### WHAT YOU NEED TO DO
From the entries below, return exactly the lines beginning at the one that contains "W.I.N. (315, 1964)" and ending at the one that contains "Google Earth (325, 1307)", both of them included, and only those lines.

Collected data entries:
+++

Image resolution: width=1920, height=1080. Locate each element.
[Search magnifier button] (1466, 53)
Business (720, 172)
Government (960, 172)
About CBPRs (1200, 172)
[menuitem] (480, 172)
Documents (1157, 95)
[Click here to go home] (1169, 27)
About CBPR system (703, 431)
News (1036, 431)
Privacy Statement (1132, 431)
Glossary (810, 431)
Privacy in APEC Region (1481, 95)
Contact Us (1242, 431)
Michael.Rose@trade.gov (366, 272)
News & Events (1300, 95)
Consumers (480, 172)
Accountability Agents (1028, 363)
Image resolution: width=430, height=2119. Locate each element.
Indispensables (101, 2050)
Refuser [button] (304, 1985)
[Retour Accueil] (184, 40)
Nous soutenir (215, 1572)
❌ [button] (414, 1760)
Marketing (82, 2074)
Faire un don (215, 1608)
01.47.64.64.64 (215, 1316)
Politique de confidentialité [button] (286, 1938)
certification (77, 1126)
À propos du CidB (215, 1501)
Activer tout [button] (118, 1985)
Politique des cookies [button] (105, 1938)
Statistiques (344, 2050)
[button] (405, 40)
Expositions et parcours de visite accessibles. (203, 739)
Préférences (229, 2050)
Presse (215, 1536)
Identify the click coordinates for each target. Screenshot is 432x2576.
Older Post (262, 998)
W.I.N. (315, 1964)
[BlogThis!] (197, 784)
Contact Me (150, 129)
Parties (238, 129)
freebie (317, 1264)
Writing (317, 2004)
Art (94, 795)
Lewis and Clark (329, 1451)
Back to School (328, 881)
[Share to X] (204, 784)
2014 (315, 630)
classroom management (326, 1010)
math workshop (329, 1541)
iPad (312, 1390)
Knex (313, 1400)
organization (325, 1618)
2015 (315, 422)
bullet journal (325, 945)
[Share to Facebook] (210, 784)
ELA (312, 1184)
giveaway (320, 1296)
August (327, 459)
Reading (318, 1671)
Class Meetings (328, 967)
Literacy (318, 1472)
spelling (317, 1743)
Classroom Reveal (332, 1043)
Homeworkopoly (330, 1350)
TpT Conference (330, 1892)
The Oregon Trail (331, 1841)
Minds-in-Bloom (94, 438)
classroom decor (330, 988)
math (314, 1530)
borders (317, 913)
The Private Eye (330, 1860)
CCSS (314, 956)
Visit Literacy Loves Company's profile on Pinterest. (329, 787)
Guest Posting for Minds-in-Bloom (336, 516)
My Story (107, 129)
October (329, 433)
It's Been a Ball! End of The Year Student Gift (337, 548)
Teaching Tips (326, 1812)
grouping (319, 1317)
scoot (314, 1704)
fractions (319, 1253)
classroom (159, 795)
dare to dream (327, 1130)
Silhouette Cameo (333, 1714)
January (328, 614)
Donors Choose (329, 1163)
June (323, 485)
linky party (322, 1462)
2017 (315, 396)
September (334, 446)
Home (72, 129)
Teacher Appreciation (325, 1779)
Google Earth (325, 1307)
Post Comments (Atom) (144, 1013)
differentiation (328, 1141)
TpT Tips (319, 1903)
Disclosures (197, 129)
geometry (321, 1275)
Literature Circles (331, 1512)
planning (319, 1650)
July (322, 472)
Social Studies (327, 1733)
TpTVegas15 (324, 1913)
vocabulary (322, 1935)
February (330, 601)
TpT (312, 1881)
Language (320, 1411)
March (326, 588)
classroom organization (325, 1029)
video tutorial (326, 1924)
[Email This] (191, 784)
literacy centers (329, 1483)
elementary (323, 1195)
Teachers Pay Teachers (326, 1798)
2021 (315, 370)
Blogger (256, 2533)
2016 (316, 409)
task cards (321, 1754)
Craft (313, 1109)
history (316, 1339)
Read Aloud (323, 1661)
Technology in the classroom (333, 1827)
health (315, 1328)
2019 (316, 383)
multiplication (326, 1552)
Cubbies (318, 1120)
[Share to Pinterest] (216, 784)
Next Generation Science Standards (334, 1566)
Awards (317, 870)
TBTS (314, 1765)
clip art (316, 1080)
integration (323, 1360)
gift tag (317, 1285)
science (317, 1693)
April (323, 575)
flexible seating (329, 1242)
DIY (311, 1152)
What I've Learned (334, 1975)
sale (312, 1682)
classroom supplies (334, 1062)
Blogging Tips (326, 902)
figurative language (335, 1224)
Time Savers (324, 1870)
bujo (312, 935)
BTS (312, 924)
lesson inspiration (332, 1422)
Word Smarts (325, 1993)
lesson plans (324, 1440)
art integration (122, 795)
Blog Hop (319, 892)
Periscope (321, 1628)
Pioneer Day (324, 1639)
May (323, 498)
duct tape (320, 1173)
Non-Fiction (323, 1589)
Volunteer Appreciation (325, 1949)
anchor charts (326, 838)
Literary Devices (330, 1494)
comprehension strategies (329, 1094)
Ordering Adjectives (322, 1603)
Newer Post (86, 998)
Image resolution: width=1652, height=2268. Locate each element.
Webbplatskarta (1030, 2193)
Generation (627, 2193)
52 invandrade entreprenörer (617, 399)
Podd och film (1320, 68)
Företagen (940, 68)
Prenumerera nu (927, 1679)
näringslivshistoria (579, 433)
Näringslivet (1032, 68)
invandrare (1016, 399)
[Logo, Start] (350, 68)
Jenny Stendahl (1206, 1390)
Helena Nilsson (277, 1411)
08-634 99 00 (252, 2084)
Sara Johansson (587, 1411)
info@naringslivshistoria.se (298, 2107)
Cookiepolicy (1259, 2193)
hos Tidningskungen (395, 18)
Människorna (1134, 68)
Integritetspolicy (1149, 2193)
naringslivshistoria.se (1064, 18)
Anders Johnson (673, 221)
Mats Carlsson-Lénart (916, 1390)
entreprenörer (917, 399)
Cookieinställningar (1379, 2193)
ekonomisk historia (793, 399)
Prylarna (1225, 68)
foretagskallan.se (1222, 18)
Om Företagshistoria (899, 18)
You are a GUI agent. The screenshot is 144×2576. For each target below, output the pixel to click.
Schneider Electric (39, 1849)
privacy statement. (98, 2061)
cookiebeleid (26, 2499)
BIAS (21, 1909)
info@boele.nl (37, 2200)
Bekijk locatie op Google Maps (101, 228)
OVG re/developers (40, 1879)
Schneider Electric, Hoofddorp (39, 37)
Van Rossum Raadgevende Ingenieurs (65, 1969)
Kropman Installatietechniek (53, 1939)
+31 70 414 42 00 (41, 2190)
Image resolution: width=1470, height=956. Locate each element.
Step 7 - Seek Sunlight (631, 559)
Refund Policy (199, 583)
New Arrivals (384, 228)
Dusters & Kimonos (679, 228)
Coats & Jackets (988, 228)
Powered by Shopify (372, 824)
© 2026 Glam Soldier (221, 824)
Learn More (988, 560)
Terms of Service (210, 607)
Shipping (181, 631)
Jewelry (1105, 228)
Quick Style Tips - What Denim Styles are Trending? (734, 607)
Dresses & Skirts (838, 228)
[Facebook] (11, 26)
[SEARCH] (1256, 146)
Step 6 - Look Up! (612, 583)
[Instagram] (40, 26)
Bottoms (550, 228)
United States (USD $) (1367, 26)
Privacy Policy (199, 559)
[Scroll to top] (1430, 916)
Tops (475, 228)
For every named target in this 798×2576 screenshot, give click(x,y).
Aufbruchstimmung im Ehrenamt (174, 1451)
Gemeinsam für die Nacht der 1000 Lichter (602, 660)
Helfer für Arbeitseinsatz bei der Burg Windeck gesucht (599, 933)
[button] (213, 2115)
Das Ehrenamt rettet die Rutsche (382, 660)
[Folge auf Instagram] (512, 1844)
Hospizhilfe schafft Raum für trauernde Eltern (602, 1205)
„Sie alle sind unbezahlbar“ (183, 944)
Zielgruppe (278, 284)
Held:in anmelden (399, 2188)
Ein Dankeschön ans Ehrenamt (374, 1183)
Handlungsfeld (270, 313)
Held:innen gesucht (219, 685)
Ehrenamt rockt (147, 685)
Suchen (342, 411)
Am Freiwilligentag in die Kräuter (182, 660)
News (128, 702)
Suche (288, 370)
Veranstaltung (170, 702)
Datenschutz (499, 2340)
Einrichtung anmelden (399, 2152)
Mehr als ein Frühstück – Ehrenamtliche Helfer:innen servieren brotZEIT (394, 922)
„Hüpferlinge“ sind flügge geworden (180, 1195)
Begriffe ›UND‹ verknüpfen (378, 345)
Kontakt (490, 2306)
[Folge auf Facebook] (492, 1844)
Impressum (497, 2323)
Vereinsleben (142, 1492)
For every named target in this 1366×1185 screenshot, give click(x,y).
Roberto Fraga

+++

### EXERCISE ANSWER
W.I.N. (315, 1964)
[BlogThis!] (197, 784)
Contact Me (150, 129)
Parties (238, 129)
freebie (317, 1264)
Writing (317, 2004)
Art (94, 795)
Lewis and Clark (329, 1451)
Back to School (328, 881)
[Share to X] (204, 784)
2014 (315, 630)
classroom management (326, 1010)
math workshop (329, 1541)
iPad (312, 1390)
Knex (313, 1400)
organization (325, 1618)
2015 (315, 422)
bullet journal (325, 945)
[Share to Facebook] (210, 784)
ELA (312, 1184)
giveaway (320, 1296)
August (327, 459)
Reading (318, 1671)
Class Meetings (328, 967)
Literacy (318, 1472)
spelling (317, 1743)
Classroom Reveal (332, 1043)
Homeworkopoly (330, 1350)
TpT Conference (330, 1892)
The Oregon Trail (331, 1841)
Minds-in-Bloom (94, 438)
classroom decor (330, 988)
math (314, 1530)
borders (317, 913)
The Private Eye (330, 1860)
CCSS (314, 956)
Visit Literacy Loves Company's profile on Pinterest. (329, 787)
Guest Posting for Minds-in-Bloom (336, 516)
My Story (107, 129)
October (329, 433)
It's Been a Ball! End of The Year Student Gift (337, 548)
Teaching Tips (326, 1812)
grouping (319, 1317)
scoot (314, 1704)
fractions (319, 1253)
classroom (159, 795)
dare to dream (327, 1130)
Silhouette Cameo (333, 1714)
January (328, 614)
Donors Choose (329, 1163)
June (323, 485)
linky party (322, 1462)
2017 (315, 396)
September (334, 446)
Home (72, 129)
Teacher Appreciation (325, 1779)
Google Earth (325, 1307)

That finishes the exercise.